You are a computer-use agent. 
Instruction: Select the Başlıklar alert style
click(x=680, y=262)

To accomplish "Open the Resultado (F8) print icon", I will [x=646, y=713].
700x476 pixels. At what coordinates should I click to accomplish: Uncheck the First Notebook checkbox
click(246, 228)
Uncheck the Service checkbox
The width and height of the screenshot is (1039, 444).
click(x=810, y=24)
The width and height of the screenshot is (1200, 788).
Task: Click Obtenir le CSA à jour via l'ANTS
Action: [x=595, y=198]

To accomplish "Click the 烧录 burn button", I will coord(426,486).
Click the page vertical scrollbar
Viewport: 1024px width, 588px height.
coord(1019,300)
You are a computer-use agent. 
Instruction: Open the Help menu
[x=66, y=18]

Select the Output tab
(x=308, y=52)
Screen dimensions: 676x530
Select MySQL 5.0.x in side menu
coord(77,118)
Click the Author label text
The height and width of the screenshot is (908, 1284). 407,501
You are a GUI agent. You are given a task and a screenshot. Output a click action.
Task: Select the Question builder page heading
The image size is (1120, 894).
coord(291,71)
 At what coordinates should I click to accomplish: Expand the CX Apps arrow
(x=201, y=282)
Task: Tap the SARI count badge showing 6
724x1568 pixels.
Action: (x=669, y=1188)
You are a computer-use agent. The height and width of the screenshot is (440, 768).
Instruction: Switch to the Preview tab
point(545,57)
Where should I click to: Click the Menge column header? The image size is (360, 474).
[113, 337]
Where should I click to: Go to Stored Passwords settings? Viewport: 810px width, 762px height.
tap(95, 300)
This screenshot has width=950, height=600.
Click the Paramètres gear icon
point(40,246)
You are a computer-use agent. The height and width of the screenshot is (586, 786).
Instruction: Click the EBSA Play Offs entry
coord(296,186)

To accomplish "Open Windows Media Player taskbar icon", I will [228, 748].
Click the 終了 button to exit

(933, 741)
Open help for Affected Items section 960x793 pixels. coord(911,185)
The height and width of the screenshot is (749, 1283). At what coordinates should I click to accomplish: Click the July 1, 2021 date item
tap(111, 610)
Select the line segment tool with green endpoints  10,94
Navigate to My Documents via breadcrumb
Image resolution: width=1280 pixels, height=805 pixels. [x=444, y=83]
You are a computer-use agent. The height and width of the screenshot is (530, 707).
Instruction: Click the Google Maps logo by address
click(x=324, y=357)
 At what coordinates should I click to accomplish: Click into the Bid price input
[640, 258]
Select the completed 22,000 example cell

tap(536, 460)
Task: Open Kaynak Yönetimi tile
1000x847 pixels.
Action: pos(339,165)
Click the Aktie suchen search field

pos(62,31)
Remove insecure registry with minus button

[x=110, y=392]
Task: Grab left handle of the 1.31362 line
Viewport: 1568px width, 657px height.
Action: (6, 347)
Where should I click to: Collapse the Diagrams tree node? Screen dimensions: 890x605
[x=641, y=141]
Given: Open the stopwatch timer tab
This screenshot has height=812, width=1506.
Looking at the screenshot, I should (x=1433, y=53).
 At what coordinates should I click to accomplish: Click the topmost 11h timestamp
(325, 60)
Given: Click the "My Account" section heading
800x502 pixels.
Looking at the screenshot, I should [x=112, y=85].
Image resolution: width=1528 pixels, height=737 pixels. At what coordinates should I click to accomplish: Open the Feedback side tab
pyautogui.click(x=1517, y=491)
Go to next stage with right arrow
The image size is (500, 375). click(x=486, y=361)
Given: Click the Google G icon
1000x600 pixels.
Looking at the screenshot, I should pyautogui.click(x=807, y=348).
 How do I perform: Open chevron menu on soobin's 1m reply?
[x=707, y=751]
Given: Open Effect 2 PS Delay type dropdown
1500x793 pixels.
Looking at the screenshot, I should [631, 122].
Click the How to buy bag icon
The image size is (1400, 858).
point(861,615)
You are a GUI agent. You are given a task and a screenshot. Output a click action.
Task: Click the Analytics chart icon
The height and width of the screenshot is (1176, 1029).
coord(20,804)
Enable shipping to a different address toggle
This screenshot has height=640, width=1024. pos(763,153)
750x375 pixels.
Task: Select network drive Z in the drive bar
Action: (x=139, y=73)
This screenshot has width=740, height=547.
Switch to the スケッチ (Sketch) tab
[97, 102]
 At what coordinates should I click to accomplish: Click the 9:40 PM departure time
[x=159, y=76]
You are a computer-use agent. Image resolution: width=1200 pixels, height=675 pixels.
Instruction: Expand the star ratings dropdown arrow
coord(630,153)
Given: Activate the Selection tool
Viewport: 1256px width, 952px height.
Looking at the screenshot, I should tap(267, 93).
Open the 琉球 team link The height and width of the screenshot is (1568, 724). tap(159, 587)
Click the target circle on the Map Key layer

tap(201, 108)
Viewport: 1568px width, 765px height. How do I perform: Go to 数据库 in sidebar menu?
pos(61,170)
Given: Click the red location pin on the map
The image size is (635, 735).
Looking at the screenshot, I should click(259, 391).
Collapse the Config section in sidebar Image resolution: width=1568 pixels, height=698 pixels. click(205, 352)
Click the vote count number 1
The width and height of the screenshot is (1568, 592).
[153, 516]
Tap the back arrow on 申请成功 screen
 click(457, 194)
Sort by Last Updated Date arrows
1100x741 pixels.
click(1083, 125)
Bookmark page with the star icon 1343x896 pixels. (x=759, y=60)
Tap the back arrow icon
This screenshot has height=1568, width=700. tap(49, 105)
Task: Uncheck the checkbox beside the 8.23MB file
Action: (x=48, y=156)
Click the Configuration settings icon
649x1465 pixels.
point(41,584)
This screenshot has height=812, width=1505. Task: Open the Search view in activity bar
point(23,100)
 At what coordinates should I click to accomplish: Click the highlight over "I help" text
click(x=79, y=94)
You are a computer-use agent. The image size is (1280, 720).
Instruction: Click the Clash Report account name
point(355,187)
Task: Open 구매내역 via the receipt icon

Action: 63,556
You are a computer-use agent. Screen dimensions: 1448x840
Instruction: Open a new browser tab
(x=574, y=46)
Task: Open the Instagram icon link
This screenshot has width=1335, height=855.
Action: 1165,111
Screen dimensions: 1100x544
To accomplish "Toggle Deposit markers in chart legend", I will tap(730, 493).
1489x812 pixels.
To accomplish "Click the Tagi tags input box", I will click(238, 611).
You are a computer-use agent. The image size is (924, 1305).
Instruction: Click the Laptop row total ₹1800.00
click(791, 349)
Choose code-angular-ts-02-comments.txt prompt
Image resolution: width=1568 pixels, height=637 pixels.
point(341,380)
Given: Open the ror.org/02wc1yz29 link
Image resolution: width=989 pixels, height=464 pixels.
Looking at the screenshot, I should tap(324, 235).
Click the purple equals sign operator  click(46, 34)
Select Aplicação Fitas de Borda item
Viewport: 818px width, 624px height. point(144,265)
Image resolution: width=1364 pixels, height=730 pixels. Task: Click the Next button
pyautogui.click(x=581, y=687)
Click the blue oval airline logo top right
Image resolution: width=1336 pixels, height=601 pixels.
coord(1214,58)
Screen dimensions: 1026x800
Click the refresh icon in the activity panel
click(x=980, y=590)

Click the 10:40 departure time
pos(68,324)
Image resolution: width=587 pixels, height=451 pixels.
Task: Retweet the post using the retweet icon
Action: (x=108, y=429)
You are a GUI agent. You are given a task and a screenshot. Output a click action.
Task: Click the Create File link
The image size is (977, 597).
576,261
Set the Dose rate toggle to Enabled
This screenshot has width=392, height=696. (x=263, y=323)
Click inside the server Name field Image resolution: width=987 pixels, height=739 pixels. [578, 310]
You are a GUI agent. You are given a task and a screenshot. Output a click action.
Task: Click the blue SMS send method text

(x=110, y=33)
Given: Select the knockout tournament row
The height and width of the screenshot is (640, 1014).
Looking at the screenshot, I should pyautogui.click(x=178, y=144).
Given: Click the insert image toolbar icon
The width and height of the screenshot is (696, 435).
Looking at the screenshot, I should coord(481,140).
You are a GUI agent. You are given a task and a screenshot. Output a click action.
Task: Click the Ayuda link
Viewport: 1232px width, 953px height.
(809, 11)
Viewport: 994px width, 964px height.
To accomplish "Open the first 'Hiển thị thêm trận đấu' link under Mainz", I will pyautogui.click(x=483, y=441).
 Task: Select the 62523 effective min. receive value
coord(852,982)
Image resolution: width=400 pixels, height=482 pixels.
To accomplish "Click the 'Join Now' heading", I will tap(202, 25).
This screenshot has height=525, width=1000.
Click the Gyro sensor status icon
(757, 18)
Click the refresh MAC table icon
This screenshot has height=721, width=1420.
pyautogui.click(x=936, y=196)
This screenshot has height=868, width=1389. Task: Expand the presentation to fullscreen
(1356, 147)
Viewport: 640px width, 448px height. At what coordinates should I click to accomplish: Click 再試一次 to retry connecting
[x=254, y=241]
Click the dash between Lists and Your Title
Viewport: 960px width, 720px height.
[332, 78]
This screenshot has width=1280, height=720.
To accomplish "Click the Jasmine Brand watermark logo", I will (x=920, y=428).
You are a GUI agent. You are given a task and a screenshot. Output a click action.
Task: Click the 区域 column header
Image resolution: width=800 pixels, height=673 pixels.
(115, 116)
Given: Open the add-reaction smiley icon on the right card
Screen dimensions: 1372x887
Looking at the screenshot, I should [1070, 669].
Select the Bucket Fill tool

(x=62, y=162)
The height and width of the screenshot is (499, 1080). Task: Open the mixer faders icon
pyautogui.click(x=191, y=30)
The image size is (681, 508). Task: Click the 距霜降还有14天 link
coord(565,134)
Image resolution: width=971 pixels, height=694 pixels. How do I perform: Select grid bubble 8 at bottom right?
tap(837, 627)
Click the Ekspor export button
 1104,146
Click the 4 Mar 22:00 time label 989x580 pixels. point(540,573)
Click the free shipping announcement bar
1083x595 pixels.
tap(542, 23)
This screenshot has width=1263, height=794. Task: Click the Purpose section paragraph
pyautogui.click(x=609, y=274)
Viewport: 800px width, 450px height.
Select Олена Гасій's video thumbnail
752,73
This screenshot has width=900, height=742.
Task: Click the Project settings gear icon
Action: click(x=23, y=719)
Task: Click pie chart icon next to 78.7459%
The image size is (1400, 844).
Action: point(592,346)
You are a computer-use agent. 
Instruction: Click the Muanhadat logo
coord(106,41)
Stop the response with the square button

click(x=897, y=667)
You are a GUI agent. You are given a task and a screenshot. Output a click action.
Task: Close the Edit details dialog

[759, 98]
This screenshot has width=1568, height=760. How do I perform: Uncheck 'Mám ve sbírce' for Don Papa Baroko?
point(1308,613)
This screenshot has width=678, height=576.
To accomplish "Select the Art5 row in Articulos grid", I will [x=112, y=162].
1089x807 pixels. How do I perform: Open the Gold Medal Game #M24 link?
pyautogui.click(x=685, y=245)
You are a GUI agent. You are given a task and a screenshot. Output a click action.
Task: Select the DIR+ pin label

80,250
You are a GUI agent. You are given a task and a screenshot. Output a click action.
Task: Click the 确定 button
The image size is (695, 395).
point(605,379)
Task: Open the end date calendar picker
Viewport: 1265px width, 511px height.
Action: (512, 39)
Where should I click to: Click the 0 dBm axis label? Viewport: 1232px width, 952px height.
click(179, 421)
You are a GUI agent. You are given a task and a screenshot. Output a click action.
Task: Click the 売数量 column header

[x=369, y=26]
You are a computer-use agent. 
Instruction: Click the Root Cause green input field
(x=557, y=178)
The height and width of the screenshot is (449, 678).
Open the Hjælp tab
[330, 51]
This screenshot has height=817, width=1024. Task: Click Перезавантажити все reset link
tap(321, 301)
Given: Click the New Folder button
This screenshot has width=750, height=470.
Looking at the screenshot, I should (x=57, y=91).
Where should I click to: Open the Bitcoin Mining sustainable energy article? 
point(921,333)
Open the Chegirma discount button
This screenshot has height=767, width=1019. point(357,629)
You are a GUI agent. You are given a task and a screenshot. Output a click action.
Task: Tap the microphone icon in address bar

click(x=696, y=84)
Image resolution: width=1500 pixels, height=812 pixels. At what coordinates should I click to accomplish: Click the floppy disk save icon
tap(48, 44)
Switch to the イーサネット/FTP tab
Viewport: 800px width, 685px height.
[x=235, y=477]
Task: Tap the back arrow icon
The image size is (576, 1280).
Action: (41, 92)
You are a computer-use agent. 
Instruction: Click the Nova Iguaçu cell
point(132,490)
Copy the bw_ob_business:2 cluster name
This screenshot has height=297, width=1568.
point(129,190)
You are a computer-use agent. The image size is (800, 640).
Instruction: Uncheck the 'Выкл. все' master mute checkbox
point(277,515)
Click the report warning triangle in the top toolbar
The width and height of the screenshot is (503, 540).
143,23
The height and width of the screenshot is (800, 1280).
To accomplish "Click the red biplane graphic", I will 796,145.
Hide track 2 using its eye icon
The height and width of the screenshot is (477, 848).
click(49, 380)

____

- **Task to complete**:
Scan the entries above for the word "chart", then copy every line in which it occurs.

- **Solution**:
Task: Click the Analytics chart icon
To accomplish "Toggle Deposit markers in chart legend", I will tap(730, 493).
Task: Click pie chart icon next to 78.7459%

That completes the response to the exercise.